Figure 1

Possible mechanism for the downregulation of α-globin gene expression in Melanesian hemoglobin H (HbH) disease. (a) Schematic diagram of the human α-globin locus. The ζ-globin gene (the light-blue oval) is expressed in the embryonic stage of development and is silenced at around 6 to 8 weeks of gestation. The α-globin genes (the dark-blue ovals) are activated in fetal liver, and then in bone marrow in the adult. The physiological levels of α-like globin gene expression depend on the actions of upstream enhancers (HS-33 and HS-40) - mainly HS-40, which is located 40 kb 5' of the ζ-gene.
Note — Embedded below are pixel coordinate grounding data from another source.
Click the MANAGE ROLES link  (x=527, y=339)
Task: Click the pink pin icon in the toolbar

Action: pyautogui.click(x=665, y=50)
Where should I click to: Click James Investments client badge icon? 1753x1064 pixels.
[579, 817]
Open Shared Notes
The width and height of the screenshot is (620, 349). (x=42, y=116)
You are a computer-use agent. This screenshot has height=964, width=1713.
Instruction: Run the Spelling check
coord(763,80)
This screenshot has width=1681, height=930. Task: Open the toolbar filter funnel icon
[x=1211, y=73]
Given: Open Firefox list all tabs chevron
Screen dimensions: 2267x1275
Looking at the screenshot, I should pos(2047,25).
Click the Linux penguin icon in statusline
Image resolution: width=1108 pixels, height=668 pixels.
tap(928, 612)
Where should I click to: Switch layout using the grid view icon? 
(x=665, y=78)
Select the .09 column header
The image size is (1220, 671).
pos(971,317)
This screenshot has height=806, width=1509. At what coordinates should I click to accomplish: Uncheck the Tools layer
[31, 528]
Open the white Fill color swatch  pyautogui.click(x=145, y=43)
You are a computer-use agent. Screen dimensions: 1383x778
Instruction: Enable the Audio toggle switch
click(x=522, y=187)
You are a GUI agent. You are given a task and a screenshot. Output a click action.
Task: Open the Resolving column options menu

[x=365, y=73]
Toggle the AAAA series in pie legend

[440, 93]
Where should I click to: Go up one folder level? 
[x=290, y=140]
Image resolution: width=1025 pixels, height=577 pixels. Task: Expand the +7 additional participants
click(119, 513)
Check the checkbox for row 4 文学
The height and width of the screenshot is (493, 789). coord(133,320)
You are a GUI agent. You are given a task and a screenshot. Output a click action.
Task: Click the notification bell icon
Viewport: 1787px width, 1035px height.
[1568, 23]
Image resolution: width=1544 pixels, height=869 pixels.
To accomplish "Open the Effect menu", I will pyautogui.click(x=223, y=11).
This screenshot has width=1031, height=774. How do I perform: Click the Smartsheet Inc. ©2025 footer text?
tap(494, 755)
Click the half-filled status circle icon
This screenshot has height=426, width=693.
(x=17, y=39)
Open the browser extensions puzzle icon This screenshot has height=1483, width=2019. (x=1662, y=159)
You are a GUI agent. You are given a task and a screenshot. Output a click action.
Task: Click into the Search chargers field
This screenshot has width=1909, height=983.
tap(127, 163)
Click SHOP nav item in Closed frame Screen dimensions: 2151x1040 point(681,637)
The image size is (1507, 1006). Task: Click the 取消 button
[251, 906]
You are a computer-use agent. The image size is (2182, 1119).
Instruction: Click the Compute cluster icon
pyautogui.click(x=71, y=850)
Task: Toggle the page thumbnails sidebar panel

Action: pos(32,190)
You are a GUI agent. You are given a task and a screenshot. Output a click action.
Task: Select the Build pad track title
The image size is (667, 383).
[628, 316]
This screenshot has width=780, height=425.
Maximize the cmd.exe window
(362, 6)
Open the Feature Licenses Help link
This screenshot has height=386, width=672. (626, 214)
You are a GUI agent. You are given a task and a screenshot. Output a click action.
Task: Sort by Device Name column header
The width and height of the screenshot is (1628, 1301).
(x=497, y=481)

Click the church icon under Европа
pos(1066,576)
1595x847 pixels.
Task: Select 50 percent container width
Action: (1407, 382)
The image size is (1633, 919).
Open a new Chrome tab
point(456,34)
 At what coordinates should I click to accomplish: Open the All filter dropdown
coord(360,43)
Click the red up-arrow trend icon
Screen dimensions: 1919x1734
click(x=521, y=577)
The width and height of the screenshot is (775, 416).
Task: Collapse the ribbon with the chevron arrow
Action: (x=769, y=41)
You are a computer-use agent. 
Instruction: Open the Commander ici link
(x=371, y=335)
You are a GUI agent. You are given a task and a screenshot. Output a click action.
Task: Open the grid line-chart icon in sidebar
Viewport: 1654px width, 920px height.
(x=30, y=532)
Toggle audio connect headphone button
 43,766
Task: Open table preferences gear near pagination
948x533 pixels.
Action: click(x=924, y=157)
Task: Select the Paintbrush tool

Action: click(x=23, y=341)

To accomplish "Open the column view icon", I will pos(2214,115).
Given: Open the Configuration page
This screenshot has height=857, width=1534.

The scale on the figure indicates distances in kilobases from the start of the α-gene cluster. The single nucleotide polymorphism (SNP) 195 is shown as a green circle. (b,c) A possible explanation for the SNP195 promoter-induced downregulation of the α-globin genes. Effective interaction between proteins bound by the enhancer (depicted schematically as a red circle indicating the range of influence of the enhancer) and the α-globin genes is essential for their high-level expression, and is accomplished by chromatin looping. (b) In the normal locus the SNP195 region is lightly acetylated and chromatin flexibility favors interaction between the enhancer and the α₁- and α₂-genes. (c) When the SNP195 promoter site (green circle) is activated in Melanesian HbH disease, histone acetylation is increased and the chromatin becomes more flexible as a consequence, resulting in a change in loop size. This change means that the enhancer now preferentially interacts with the new promoter, and no longer influences expression of the globin genes.